15. A method for identifying an antigen that specifically binds to a T cell receptor on a T cell, comprising

providing a T cell having a T cell receptor that binds the antigen,

providing a population of candidate antigens,

coculturing the candidate antigens with the T cell for a time sufficient for the T cell receptor to bind an antigen,

correlating the secretion of the factor with the presence of the antigen.

16. The method of claim 15, wherein the candidate antigens are presented by antigen presenting cells.

17. The method of claim 15, wherein the candidate antigens are peptides.

18. The method of claim 17, wherein the peptides are a library of random or semi-random peptides.

19. The method of claim 17, wherein the peptides are peptides derived from an antigenic protein.

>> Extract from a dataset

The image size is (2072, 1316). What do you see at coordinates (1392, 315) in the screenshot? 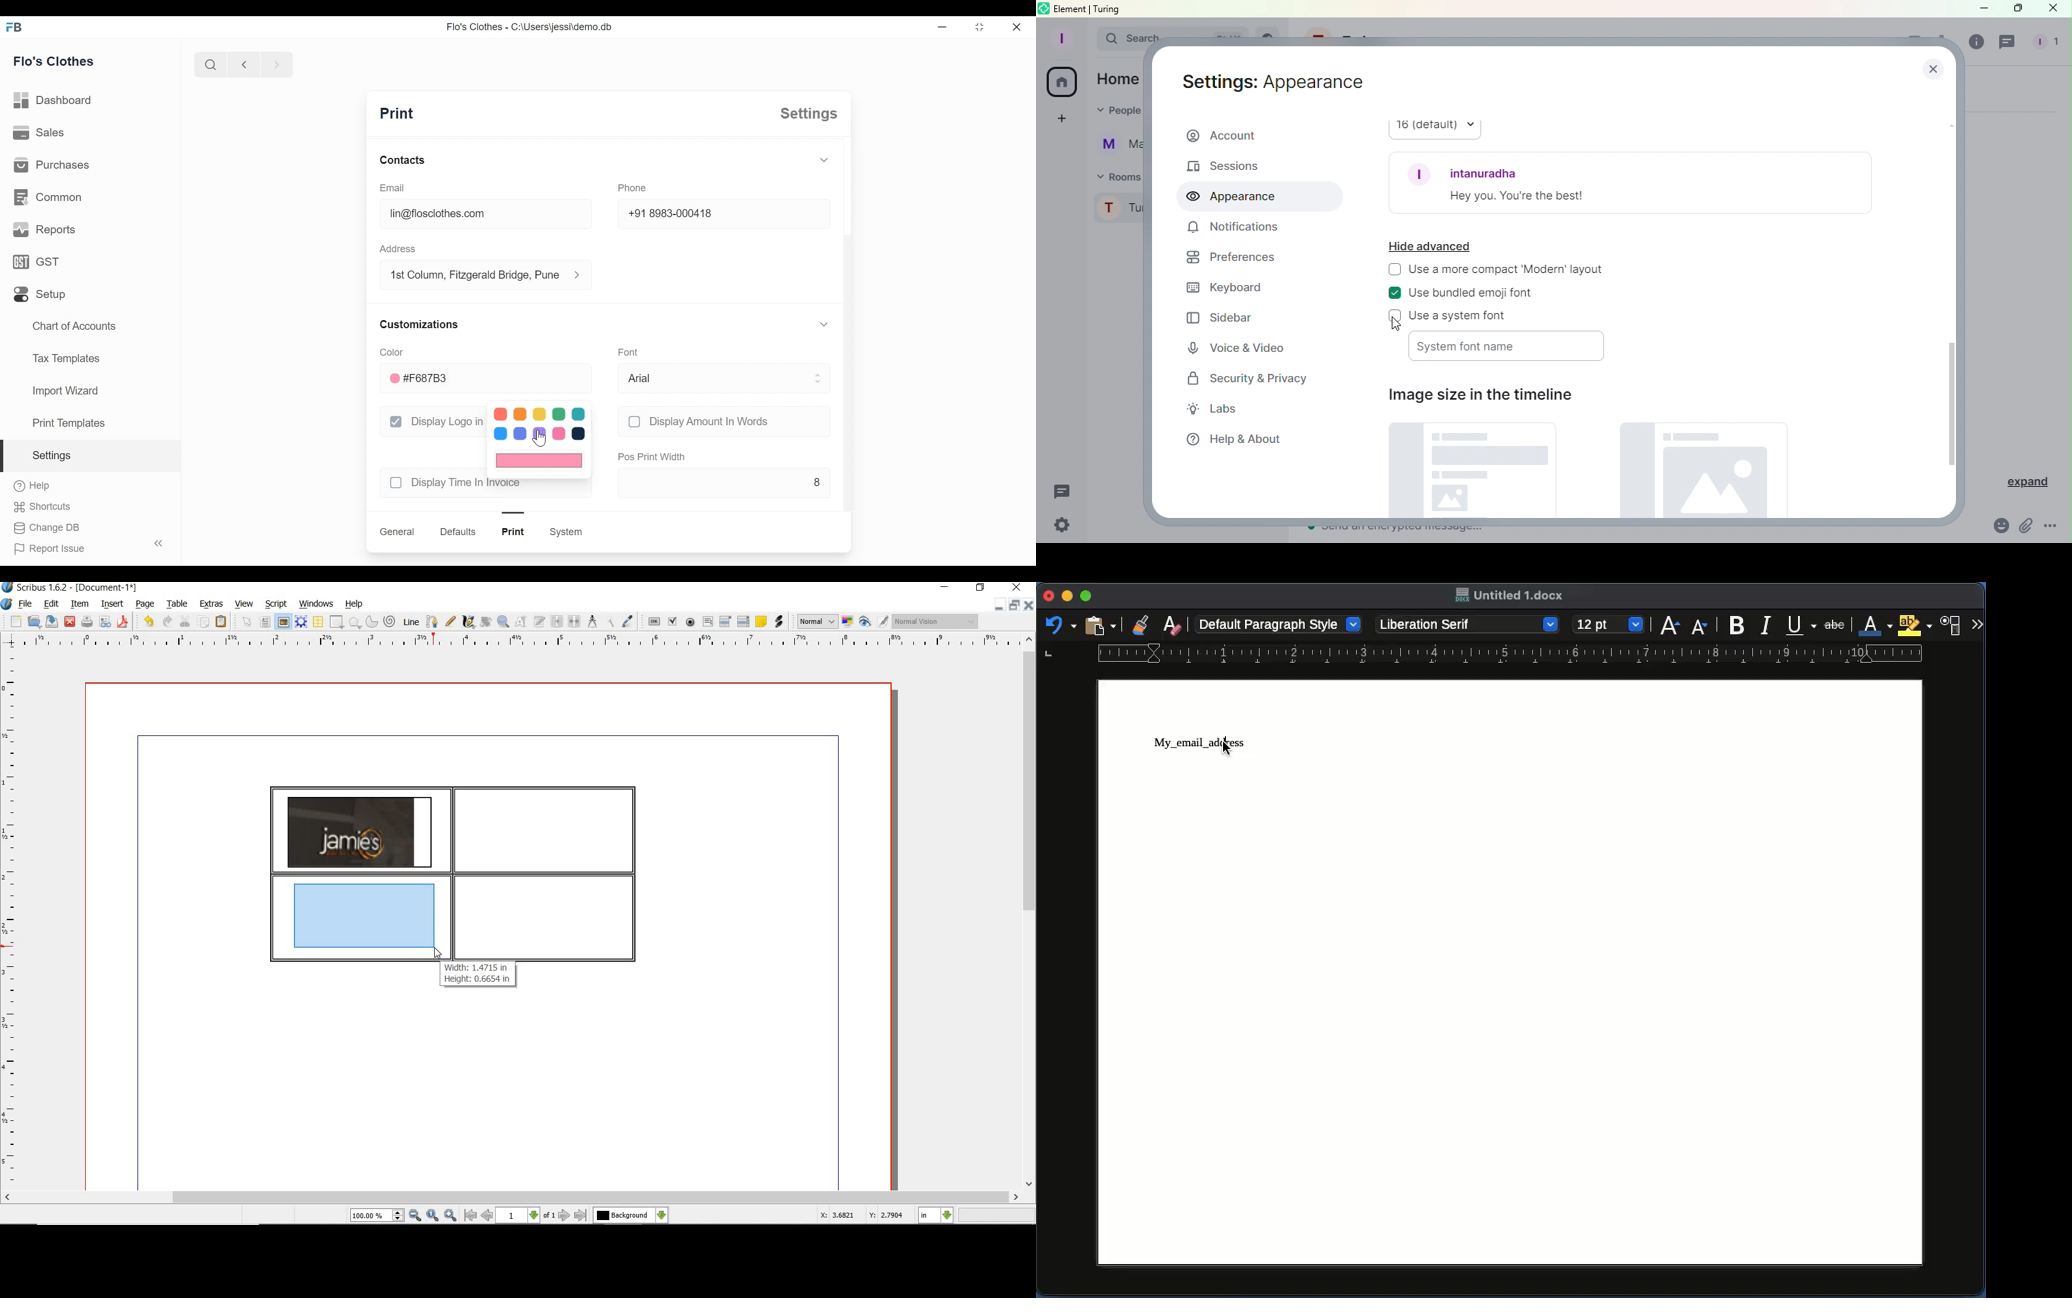
I see `check box` at bounding box center [1392, 315].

20. The method of claim 16, wherein the antigen presenting cells are tumor cells.

21. The method of claim 16, wherein the antigen presenting cells are cells infected with a microorganism.

22. The method of claim 15, wherein the candidate antigens are presented as tetrameric complexes of HLA molecules and antigens.

23. The method of claim 15, wherein the step of detecting the presence of the secreted factor comprises capturing the secreted factor on a solid support.

24. The method of claim 15, wherein the antigen presenting cells are cocultured with the T cell for less than 36 hours.

25. The method of claim 24, wherein the antigen presenting cells are cocultured with the T cell for less than 24 hours.

26. The method of claim 25, wherein the antigen presenting cells are cocultured with the T cell for less than 18 hours.

27. The method of claim 15, wherein the secreted factor is interferon-γ.

28. The method of claim 15, wherein the secreted factor is tumor necrosis factor-α.

29. The method of claim 15, wherein the secreted factor is detected by binding to an immobilized capture antibody.

30. The method of claim 29, wherein the capture antibody is immobilized on a membrane.

31. The method of claim 30, wherein the membrane is a nitrocellulose membrane.

32. The method of claim 15, wherein the secreted factor is detected by binding of a detection antibody.

33. The method of claim 32, wherein the detection antibody is conjugated to an enzyme.

34. The method of claim 33, wherein the enzyme is selected from the group consisting of alkaline phosphatase, horseradish peroxidase and glucose oxidase.

35. A kit comprising

a solid support for capturing factors secreted by T cells in response to antigen binding,

a container containing a capture antibody that binds the secreted factors,

a container containing a detection antibody that binds the secreted factors once bound to the capture antibody, and

instructions for using the solid support, capture antibody and detection antibody for the idenfication of an antigen that is specifically bound by a T cell.

36. The kit of claim 35, wherein the detection antibody is detectably labeled.

37. The kit of claim 35, wherein the detection antibody is labeled with an enzyme.

38. The kit of claim 37, further comprising a detectable enzyme substrate.